I couldn’t do it. I could accept the plot - there’s holes that go to a pocket 1000s of mile below the Earth’s surface that has grass and stuff growing. Sure, I’ll buy it - it was good enough for Jules Verne.
But the physics of it - I couldn’t take it.
You are not going to be able to fall 1000’s of miles down a hole that’s about 20’ in diameter without hitting the sides and getting ripped to shreds. Maybe if you were an experienced skydiver and were completely by yourself - but not likely.

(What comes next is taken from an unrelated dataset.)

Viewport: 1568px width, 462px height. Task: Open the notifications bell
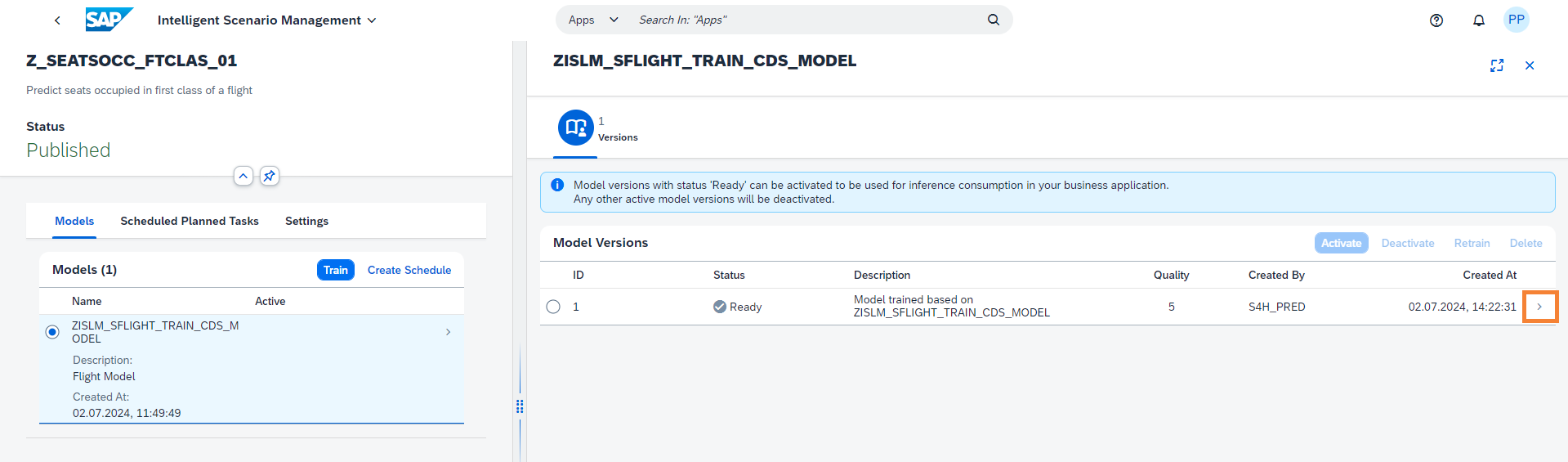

If a grown man, a woman, and a 13 yo kid were to fall into this hole and magically avoid the walls, they will all have different cross sectional areas - which means different wind resistance, which means different terminal velocitys, which means that they would not may the 1000 mile trip in EXACTLY the same amount of time. Nor would they be able to talk about it on the way down due to the 200ish MPH wind rushing by.
That part killed it for me. There was much more to follow, but that’s what took me out of the movie.

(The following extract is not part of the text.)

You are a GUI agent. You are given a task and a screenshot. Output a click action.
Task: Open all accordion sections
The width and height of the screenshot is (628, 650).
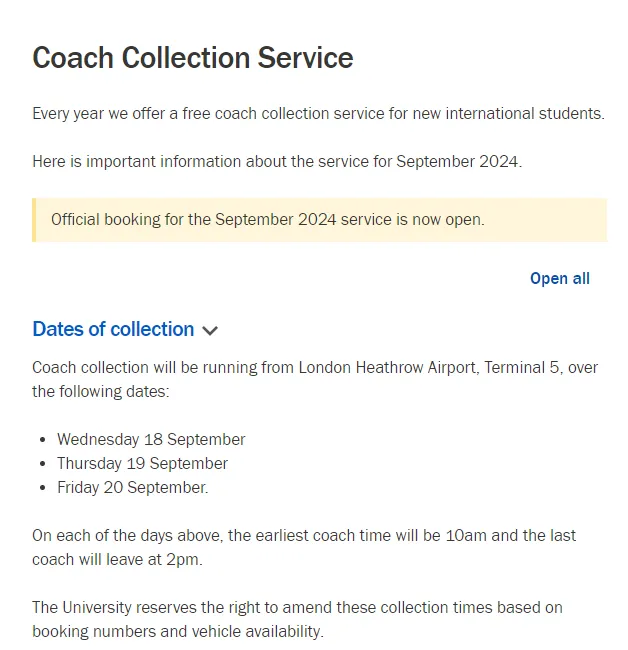(560, 279)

I followed up on this oddity at IMDB and it’s Flashpoint (one word) for the TV series and since I hadn’t known that “Dou fo sin” means “flash point” IMDB was trying to educate me in a subtle way. Oddly enough, when I keyed in “flashpoint” but without the quotes I got one of those “did you mean?” lists that has Dou fo sin at the top and then all the actual flashpoint and flash point entries below that.
At least I know that IMDB ain’t broke, just funky.
Could you please elaborate on that comment. Usually the film Andromeda Strain rates high praise on it’s scientific merits. The team uses electron microscopes, mass spectrometers, isolation protocols, growth cultures under various conditions and many more. What in your view are it’s glaring errors, given the movie’s premise.
My pet peeve, having worked with the U.S. military my entire career, involves any scene in a movie where officers are shown wearing Class A/service dress uniforms (i.e., the uniform with the jacket, the ribbon salad, the funny hats) in environments where they are not worn, i.e. 99% of the working day.
Testifying to Congress, briefing the President, sure-- but your average day at the Pentagon or on a base, it’s shirt sleeves, BDUs, or flight “bags”.
Still, movie after movie (and TV show after TV show) uses the jacket as shorthand for “look, this guy/gal is in the military, they’re important.”
Ditto wearing cover (hats) indoors, which isn’t done. Ditto saluting indoors, which is rarely done (never done at the Pentagon, but maybe at certain bases/deployed areas, I can’t speak for all of them-- but I will say it’s the exception, not the rule).
I saw Jurassic Park on opening night with a friend who is a major computer geek. When that scene came up, he took one look at the screen and said “that’s Unix” a few seconds before the girl on screen said it.
I’ve heard other people complain that no one could recognize it like that, so I asked my friend how he did it. He said it was the “/bin” and “/home”, etc., that gave it away.
Okay, I was a little older, but… no, at that age, I did. Pre-Win95, after all. You knew computers, you knew computers. And, you have to admit, /usr/bin is identifiable anywhere.
In The Chronicles of Riddick, one of the mercenaries makes a remark something like “Look at you now, all ‘back of the bus’”.
In present day Earth that makes perfect sense. In a futuristic world of lasers and spaceships I doubt they even know what a bus is, let alone know why the back of the bus is an insult.
I suppose a reasonable analogy, just for the skeptics, you know, would be to go around telling Roman galley slave jokes to folks at work, using as many Roman catch phrases and slang expressions as possible.